> [Work request] Your response must be made up of each line in the data below that contains the string "agent".

> [Material supplied]
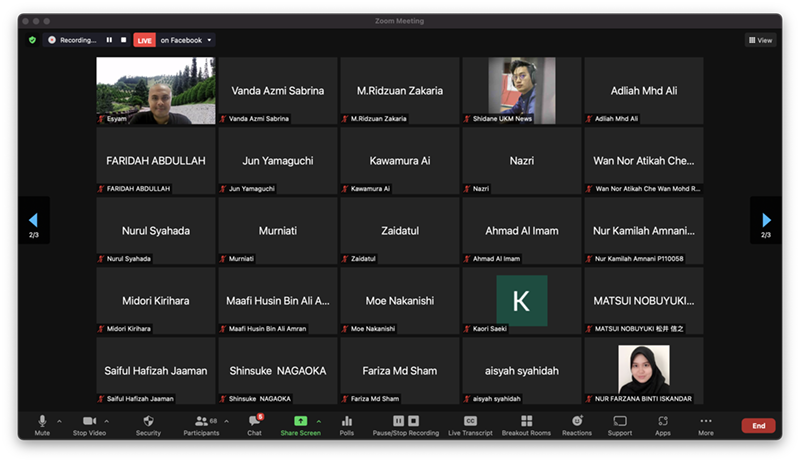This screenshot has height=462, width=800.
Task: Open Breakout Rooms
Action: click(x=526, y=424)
---
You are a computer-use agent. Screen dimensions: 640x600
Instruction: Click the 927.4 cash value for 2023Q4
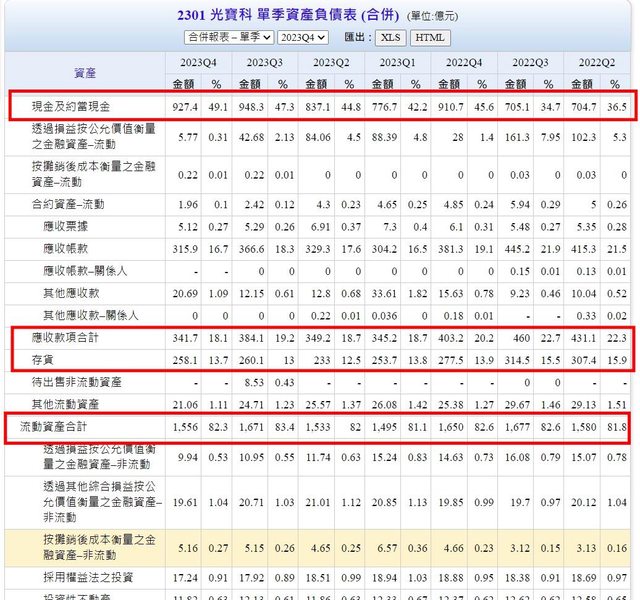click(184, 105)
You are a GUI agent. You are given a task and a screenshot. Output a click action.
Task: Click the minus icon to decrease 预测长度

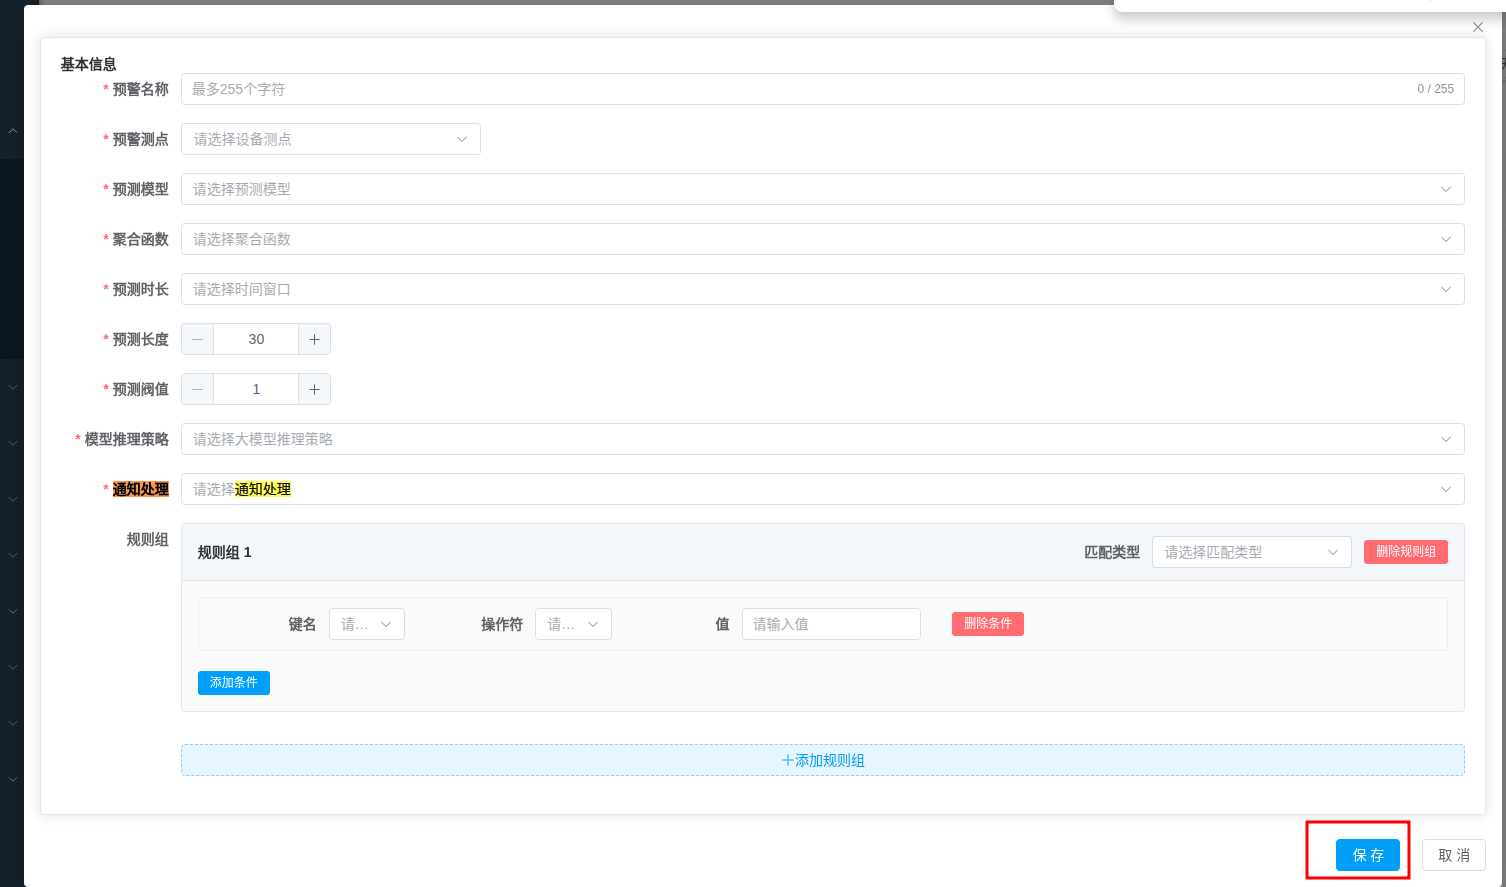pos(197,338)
---
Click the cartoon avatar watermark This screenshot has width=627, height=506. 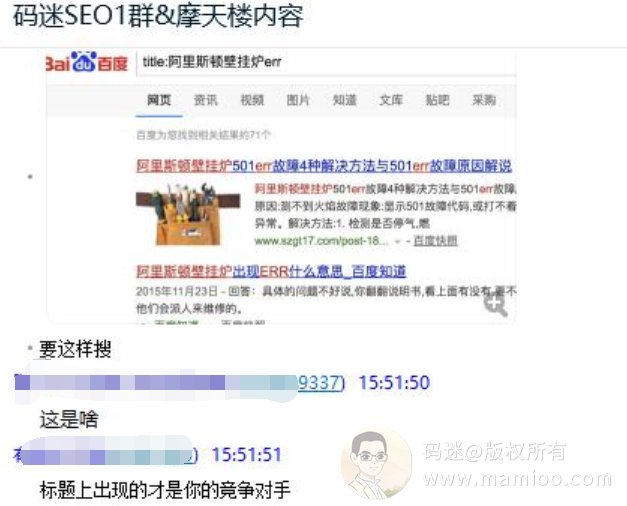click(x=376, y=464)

> [Exercise solution]
You are a computer-use agent. Screen dimensions: 640x600
You are a GUI agent. You are given a task and a screenshot. Output a click action.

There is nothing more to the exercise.